Par Martina di Marco 

[Gabi, la trentaine, est en détention préventive à la prison de Namur.  Durant les semaines de confinement, nous nous appellerons régulièrement.  Lors de notre premier appel, il m’a raconté la vie à la prison de Namur en temps de pandémie.  Nos prochains entretiens seront consacrés à des thématiques plus personnelles qu’il aura choisies.]

Lors de notre appel, Gabi fait le point sur la semaine écoulée.  Il me raconte qu’il y avait « une bonne équipe [d’agents] la semaine passée », mais il confirme ce qu’il avait déjà avancé la semaine précédente : « ça pue la grève, on entend que ça chuchote ».  Si les premiers échos sur les agents étaient positifs, il n’a pas que du joli à relever : « Il faut être frustré pour faire ce métier », « ce sont des glandeurs, ils aimeraient ne rien foutre », « ils se prennent pour des cow-boys ».

 

Les modifications au niveau de la cantine continuent. Ils ont reçu une feuille avec l’offre adaptée à cette période (pour remplacer le catalogue dont ils disposent habituellement).  Les prix, eux, augmentent à mesure que l’offre diminue.  La limonade 365 est passée de 0,65€ à 0,90€ (+40%), les twix, mars et autres barres chocolatées sont passées à 70 cents pièce, les petits paquets de chips sous-marques à 0,50€ et le litre et demi de cristalline à 60 cents.  Ce qui choque le plus Gabi ce sont les frangipanes à 1,66€ pièce, « qui va acheter ça » !?

 

Normalement, de par les cours qu’il suit, il bénéficie de quelques avantages : une (très) petite rémunération et la télé offerte.  Vu la situation de pandémie, les cours ne sont plus dispensés, et les avantages eux aussi tombent.  Ces cours sont d’une importance capitale pour Gabi qui a une manière bien personnelle d’appréhender son incarcération.  Elle est un temps de pause de un à deux ans maximum.  Il a plusieurs objectifs :  il veut ressortir le même physiquement (il mise donc sur une alimentation aussi bonne que les conditions le permettent) et avec plus de cartes en main (premier objectif : le CESS, « j’ai obtenu 90% en chimie », chimie, sa bête noire).  C’est d’ailleurs une force qu’il a par rapport à d’autres. Il n’entend pas laisser la justice définir qui il est.  La justice, il a bien du mal à la comprendre : que font des toxicomanes en prison ?  Car « ici, ils sont rabaissés, comme à l’extérieur », c’est comme dans la société.

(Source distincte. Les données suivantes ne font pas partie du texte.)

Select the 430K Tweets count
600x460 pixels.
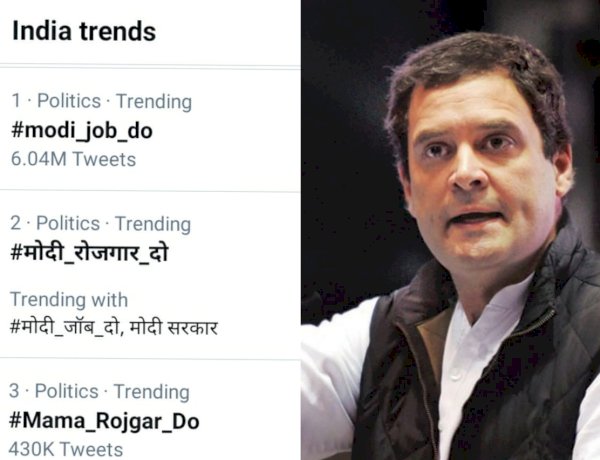(x=66, y=449)

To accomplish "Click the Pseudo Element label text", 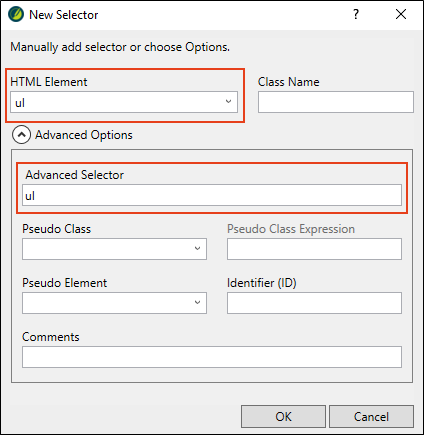I will pyautogui.click(x=64, y=283).
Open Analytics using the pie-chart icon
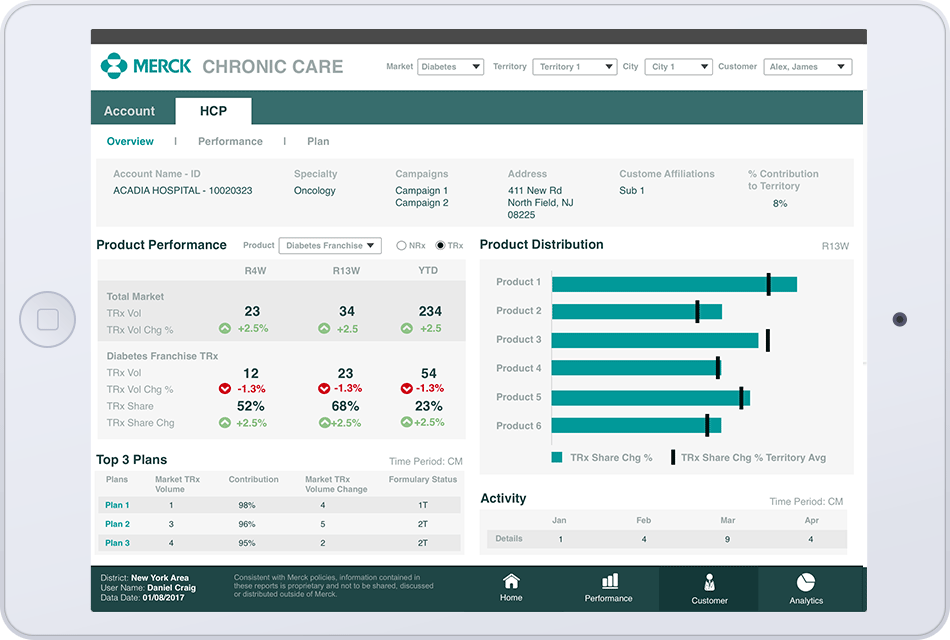The width and height of the screenshot is (950, 640). (x=806, y=588)
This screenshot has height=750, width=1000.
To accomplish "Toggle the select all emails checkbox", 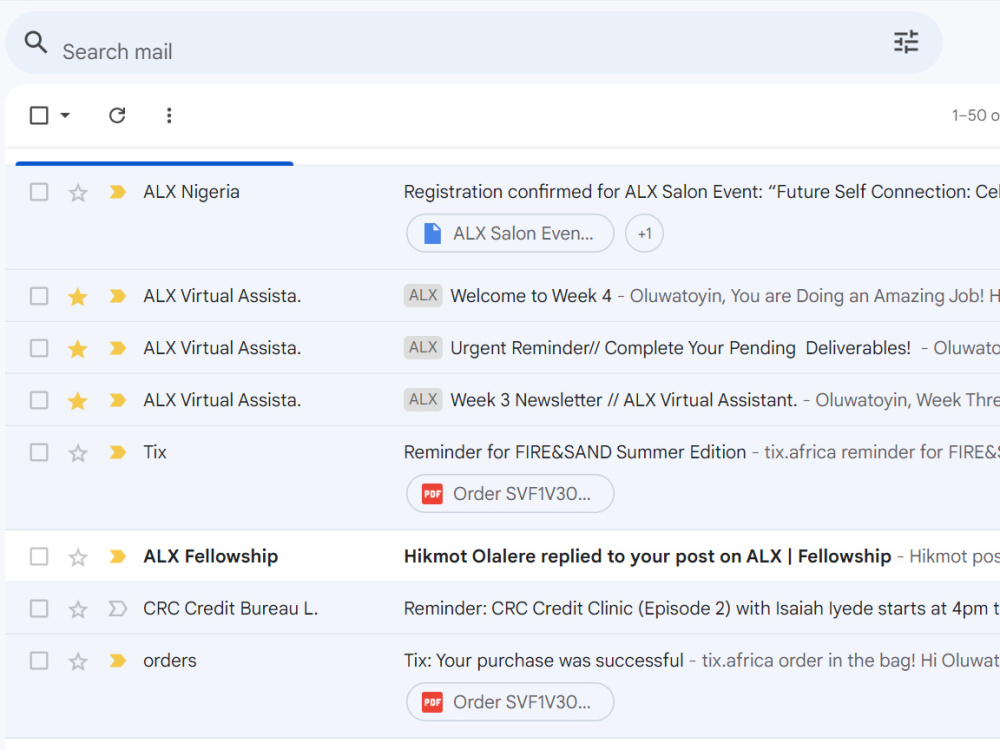I will [39, 115].
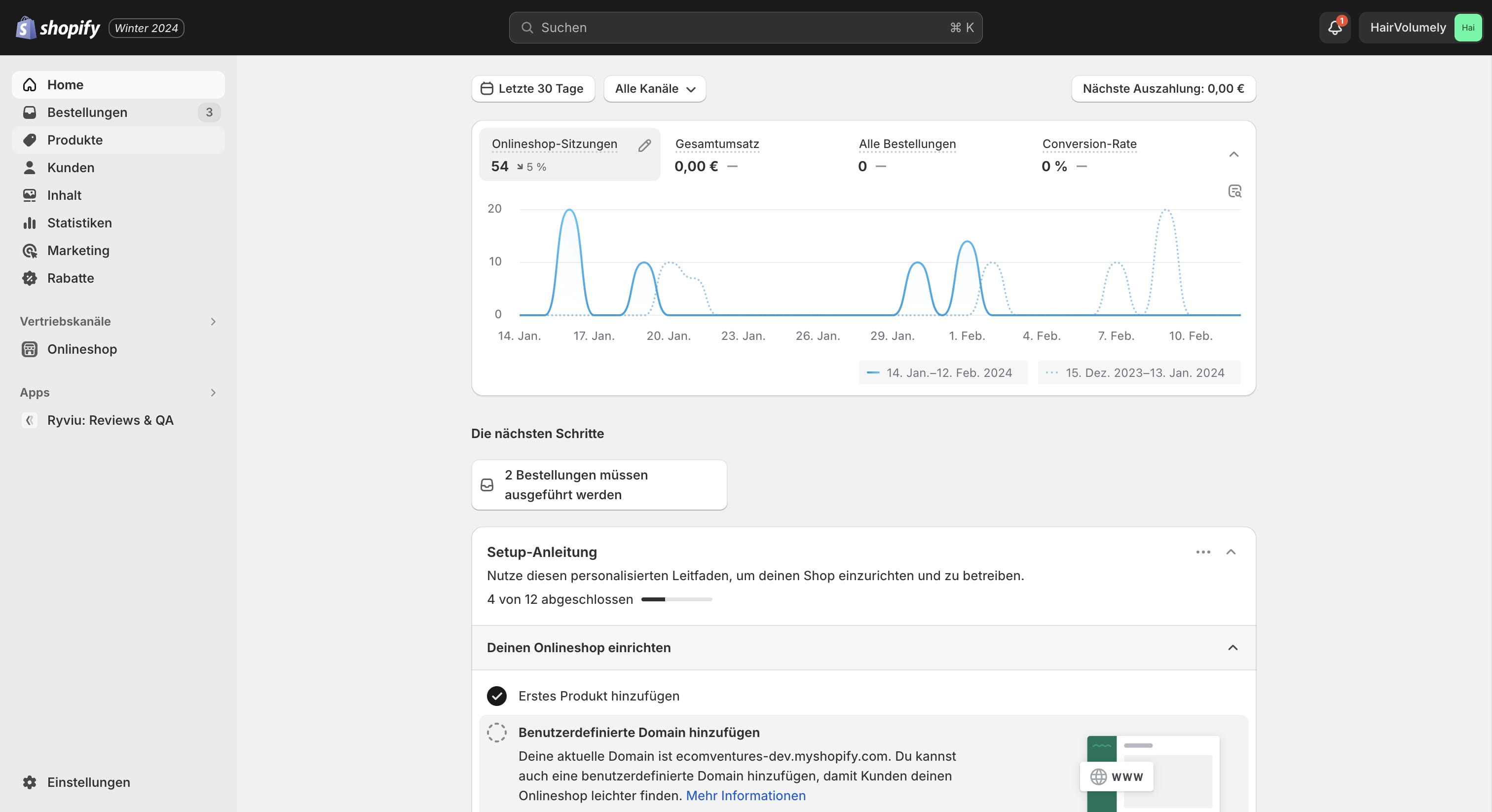Click the notification bell icon

click(x=1335, y=27)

Pour s’occuper, Gabi et Fahli, son codétenu, s’occupent de différentes manières : ils feuillettent un atlas, jouent au monopoly (Gabi gagne à tous les coups, mais donne des petits trucs : « Les gares c’est important », « Il construit trop vite, après il doit hypothéquer »), imagine des projets pour dehors.  Fahli est Algérien, il y a un créneau.  Fahli a les contacts, Gabi a les idées et les compétences en marketing.  Des tissus, du tourisme, ce ne sont pas les idées qui manquent !  Et tout ça, occupe l’esprit.